As I talked about here, I'm starting to really think about new models for developing and producing work, new ways of approaching this industry to do the work I want to do. Over the last couple of years, a lot of us have talked about the "rock band" model, which sounds very cool, of course, since it has "rock band" in the name. But what does that mean? And what could it mean for theatre. So let's break it down a little bit, by looking at three different models.
Ani DiFranco is kind of a gold standard in indie rock. (Okay, maybe not. Am I actually a point in my life where Ani DiFranco is not cool? Uh oh.) Buffalo-born, she started her own record label, now called Righteous Babe Records. The big name in the Righteous catalog is Ani DiFranco. Not that that's not cool, but there it is. It's her house and she runs it her own way, I imagine. Using her combo punk-hippie aesthetic (two great tastes that taste great together), she said, "Fuck the Man," and made her own kind of music. She's built up a fairly big following, has produced a lot of music and has a solid career. She's not a household name, or Grammy-nominated or anything (except for packaging...really, Grammys? Packaging?), but I don't think those things matter to her so much. I'm not as into her music as I was when I was 19, but I still have a warm place in my heart for her.

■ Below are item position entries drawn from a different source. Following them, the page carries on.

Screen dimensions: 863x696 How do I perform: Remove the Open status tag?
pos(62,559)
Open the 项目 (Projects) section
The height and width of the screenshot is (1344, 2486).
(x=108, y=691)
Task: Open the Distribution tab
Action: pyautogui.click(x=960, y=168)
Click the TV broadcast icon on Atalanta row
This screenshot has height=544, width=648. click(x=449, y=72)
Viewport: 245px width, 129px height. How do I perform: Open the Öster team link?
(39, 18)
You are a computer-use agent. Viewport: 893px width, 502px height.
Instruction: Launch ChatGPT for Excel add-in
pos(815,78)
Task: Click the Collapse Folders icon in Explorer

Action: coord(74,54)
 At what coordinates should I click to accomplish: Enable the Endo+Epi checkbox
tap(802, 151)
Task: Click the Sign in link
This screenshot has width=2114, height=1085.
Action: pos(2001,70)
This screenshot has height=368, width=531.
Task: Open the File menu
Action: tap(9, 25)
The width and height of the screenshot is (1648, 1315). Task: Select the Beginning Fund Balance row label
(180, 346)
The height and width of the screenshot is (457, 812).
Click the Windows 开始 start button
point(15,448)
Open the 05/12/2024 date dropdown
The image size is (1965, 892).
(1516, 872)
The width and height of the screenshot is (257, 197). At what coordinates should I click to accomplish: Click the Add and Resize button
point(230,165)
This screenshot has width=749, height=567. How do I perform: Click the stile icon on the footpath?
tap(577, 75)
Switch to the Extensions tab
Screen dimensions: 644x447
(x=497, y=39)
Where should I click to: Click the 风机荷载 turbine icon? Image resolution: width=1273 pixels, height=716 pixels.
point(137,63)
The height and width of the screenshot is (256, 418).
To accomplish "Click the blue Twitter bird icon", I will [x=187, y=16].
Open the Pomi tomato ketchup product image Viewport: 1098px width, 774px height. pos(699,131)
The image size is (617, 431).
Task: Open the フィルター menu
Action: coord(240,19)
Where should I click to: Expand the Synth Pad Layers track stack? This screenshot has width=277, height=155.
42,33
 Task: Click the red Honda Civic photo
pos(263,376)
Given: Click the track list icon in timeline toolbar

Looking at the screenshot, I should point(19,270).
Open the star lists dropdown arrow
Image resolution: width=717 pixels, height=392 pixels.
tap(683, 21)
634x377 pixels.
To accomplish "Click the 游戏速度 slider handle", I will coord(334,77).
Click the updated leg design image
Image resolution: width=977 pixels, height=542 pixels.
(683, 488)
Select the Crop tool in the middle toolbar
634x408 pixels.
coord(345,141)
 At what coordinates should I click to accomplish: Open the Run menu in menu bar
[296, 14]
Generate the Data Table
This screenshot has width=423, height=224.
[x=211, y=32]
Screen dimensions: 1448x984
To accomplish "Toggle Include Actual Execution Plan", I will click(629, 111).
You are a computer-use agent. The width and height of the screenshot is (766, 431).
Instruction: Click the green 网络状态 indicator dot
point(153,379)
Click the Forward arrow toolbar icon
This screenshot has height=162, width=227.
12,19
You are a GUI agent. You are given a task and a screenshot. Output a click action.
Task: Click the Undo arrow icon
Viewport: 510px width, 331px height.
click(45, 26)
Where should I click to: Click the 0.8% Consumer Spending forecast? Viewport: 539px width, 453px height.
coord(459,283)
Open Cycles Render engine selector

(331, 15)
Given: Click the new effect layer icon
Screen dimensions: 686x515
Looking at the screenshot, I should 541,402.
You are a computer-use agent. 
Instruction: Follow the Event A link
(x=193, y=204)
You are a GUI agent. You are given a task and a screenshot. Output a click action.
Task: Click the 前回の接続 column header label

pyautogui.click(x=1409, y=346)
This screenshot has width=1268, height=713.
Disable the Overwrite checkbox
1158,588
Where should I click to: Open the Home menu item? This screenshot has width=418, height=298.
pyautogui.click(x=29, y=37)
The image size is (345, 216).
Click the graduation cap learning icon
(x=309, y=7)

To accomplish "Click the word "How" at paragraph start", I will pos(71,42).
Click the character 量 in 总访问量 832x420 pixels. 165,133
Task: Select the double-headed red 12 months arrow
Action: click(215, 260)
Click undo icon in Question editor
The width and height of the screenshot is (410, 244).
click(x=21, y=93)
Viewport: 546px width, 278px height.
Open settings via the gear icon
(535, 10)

Thom Yorke and Radiohead are another band that's often name-checked in these discussions, mostly because of what they did with their album, In Rainbows. They released it themselves, as a digital download, independently. All well and good...except they followed it with a CD release, in order to reach a wider audience. They made the record without a label and then signed on, album in hand and millions of fans waiting, to release the hard copies. Not quite DIY...but close. And it was a huge success.
I'm a big fan of The Mountain Goats, which is one of those bands that's really just one guy, John Darnielle. He's straight-up indie music, some of it recorded in his basement, some in a studio. He's bounced around from small label to small label and, since 1991, released a pretty prodigious amount of music. He's also been a part of other bands, somewhat like Stephen Merritt. The Mountain Goats exist a little bit below the radar, like Ani, doing their thing, but not having their own label. John finds his home where he finds his home and does his own thing.
Three different artists, three very different styles, three different models. I see a lot of the indie movement as being like the Ani model: the central artists controlling the means of production. Young Jean Lee, to my mind, fits in more with the Radiohead model. She does her thing and then finds the appropriate place to partner with to get it out there: HERE, Soho Rep, the Kitchen. Personally, right now, I'm vibing on the Mountain Goats model, but I wonder where the indie labels of the theatre world are. Are there other models I'm overlooking?